◆ Problem details ◆
Report all lines of the records that contain "screenshot".

Top of Exercise materials

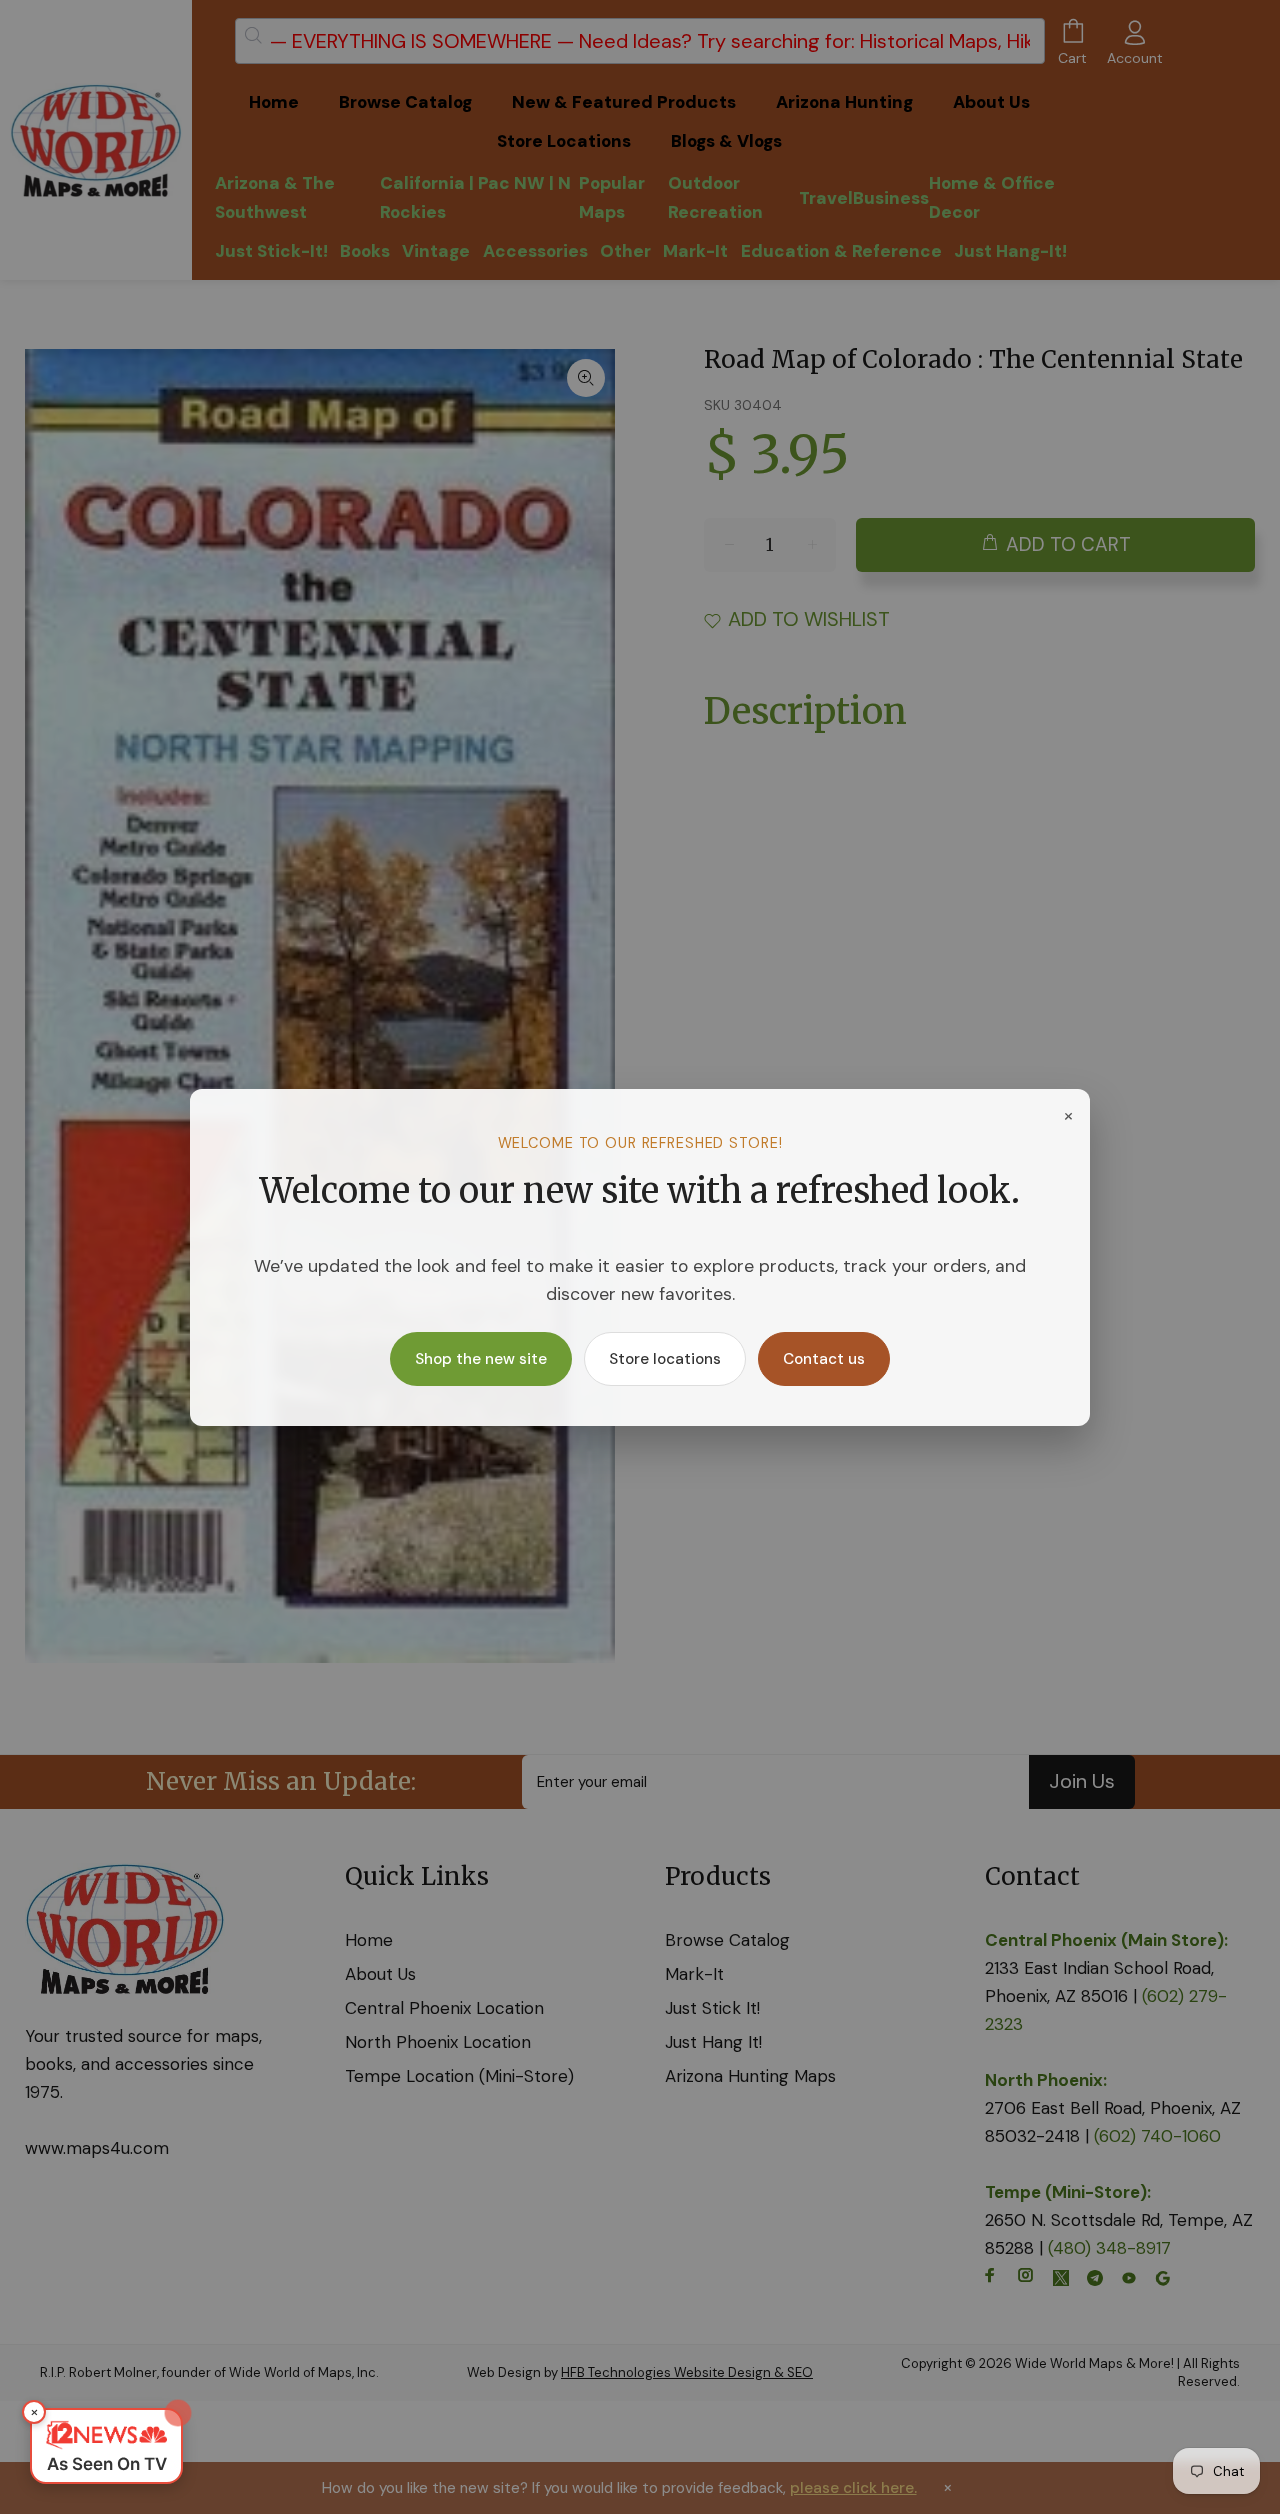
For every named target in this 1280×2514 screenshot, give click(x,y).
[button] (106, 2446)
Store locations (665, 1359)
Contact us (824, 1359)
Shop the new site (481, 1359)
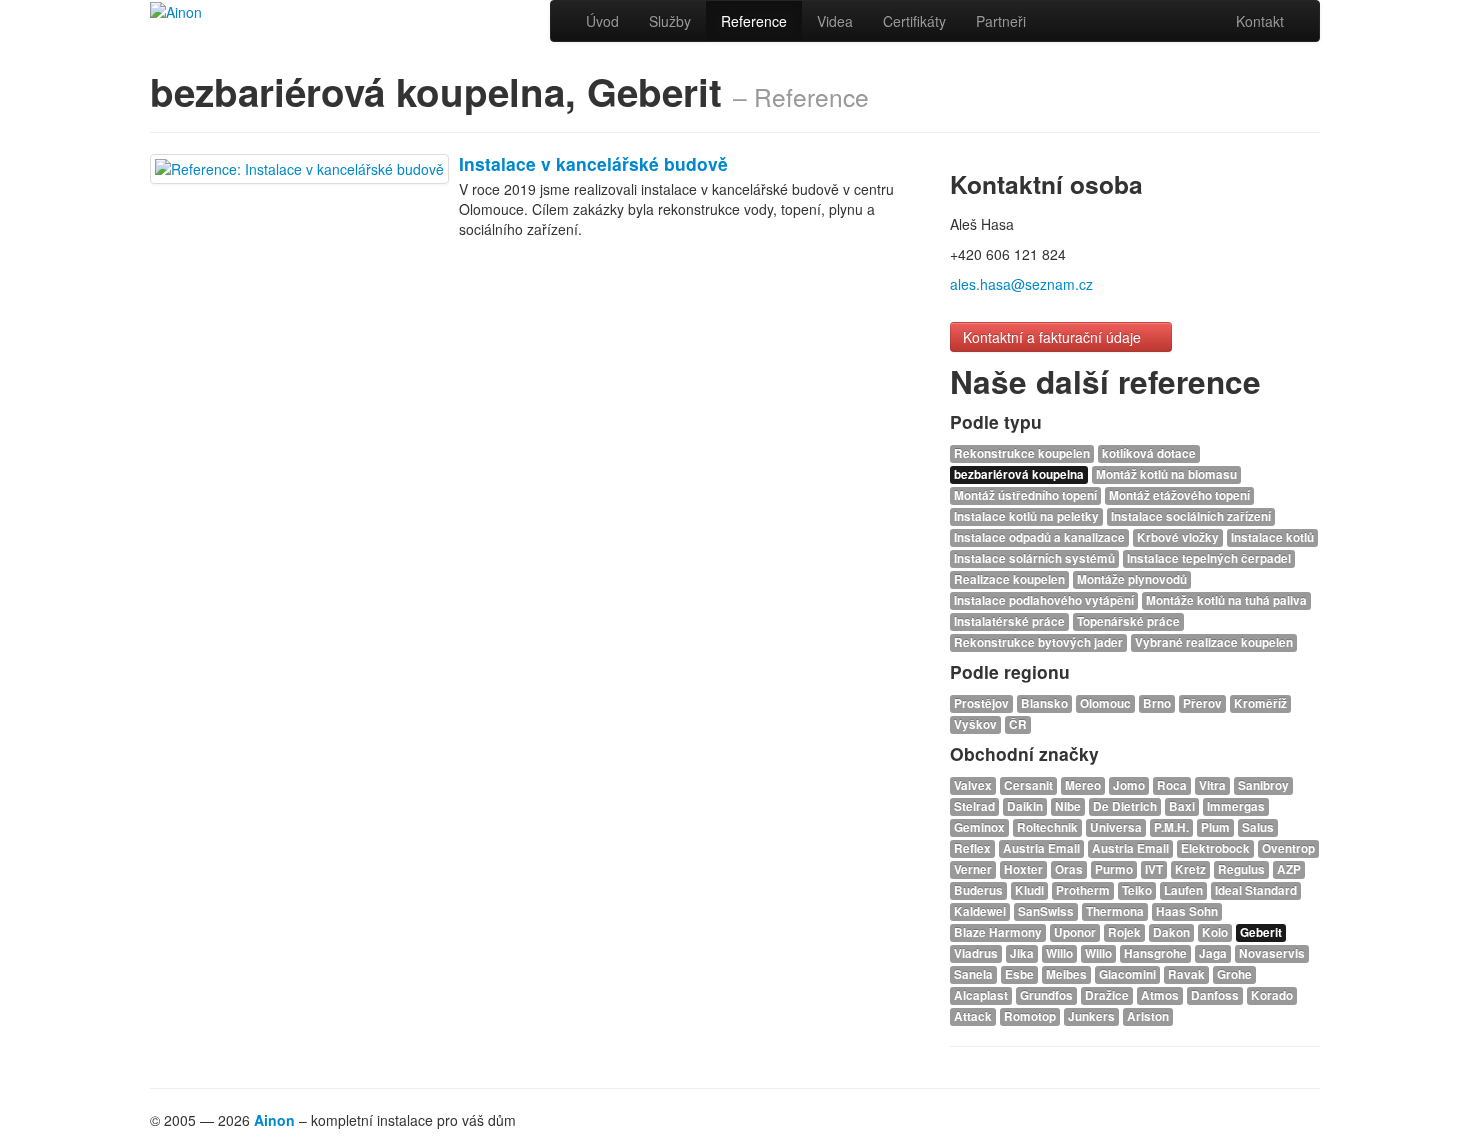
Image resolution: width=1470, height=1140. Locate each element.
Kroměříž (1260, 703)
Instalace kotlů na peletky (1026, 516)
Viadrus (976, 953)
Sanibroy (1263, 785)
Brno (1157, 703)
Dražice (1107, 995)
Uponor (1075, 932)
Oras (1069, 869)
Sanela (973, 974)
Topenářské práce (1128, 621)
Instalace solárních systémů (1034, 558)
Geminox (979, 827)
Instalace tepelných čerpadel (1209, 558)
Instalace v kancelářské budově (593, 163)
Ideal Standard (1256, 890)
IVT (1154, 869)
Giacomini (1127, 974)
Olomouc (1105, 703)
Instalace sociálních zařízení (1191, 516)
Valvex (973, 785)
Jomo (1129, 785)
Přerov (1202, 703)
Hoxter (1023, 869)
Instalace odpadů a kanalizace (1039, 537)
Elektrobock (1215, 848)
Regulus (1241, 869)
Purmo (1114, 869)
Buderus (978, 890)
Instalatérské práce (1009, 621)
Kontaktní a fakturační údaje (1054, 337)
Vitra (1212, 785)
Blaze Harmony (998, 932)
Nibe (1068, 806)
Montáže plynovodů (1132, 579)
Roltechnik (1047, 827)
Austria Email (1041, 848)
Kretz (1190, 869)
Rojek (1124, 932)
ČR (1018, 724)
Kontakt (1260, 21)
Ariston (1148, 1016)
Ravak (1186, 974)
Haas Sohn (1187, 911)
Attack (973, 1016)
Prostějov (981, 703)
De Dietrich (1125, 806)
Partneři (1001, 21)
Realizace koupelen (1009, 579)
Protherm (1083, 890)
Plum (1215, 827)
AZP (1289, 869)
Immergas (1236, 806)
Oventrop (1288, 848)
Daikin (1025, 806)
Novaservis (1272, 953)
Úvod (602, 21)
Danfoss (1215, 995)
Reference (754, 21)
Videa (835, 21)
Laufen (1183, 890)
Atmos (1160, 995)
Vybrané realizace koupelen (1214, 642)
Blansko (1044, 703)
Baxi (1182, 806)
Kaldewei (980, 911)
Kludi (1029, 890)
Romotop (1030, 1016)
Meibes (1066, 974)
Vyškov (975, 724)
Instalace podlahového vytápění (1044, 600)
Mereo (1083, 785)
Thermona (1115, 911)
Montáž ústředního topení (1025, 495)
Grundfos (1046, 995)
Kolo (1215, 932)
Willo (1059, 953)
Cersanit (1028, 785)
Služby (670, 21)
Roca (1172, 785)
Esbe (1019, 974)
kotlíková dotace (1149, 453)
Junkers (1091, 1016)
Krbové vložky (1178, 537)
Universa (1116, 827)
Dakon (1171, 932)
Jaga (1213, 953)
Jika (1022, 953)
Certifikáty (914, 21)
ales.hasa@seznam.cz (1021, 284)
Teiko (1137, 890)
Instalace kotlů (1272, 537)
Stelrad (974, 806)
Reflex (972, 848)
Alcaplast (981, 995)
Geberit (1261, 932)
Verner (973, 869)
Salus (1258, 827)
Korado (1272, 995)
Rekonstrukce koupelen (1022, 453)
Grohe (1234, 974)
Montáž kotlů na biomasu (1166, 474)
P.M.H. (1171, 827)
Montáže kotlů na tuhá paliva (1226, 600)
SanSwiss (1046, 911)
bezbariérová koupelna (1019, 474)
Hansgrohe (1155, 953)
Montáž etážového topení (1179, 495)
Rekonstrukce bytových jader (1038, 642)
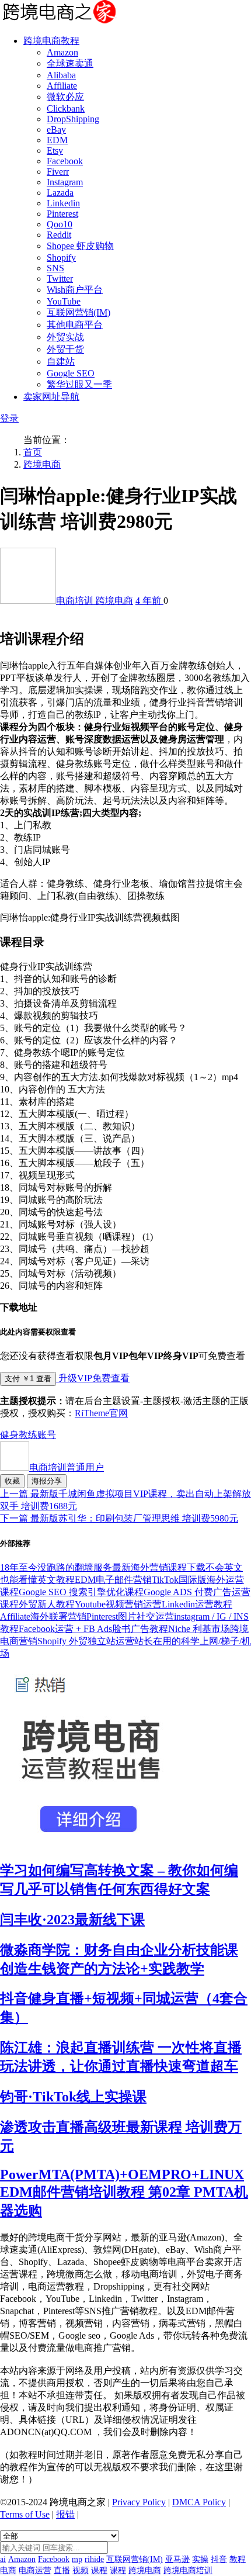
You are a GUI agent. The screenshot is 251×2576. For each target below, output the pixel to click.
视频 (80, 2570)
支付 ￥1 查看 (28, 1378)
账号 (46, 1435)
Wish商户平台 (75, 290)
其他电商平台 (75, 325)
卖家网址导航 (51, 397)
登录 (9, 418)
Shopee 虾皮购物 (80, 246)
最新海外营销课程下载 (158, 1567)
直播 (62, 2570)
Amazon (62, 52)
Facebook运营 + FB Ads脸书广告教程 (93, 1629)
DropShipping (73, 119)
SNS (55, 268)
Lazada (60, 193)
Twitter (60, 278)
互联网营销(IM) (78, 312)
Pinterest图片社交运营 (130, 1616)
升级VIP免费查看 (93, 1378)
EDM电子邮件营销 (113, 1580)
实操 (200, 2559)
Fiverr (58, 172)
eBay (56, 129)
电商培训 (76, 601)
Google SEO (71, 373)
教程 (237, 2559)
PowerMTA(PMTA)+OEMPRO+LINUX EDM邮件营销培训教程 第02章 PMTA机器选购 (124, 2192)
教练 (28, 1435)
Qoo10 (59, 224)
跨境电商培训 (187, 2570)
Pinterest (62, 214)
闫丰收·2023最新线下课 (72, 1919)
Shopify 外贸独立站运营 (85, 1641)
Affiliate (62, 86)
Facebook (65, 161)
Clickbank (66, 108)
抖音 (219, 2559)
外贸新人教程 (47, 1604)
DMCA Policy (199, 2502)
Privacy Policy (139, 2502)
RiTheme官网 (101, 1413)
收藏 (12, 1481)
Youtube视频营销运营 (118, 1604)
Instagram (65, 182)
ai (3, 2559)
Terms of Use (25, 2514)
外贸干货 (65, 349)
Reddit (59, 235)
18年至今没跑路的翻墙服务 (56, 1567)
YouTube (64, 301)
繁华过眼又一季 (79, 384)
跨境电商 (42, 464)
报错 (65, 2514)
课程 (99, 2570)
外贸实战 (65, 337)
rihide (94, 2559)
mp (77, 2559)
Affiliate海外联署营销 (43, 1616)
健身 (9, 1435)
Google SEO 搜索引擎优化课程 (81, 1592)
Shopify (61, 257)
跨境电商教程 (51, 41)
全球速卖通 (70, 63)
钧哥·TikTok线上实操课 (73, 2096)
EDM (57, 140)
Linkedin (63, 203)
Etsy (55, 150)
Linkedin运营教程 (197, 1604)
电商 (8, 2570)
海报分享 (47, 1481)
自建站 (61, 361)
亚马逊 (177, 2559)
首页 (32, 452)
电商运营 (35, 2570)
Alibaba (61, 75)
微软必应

Bottom of Exercise materials

◆ Written answer ◆
For every named target in this 1280×2514 screenshot, give click(x,y).
You are a GUI agent. The screenshot is 251×2576. For each target below, output the pixel to click.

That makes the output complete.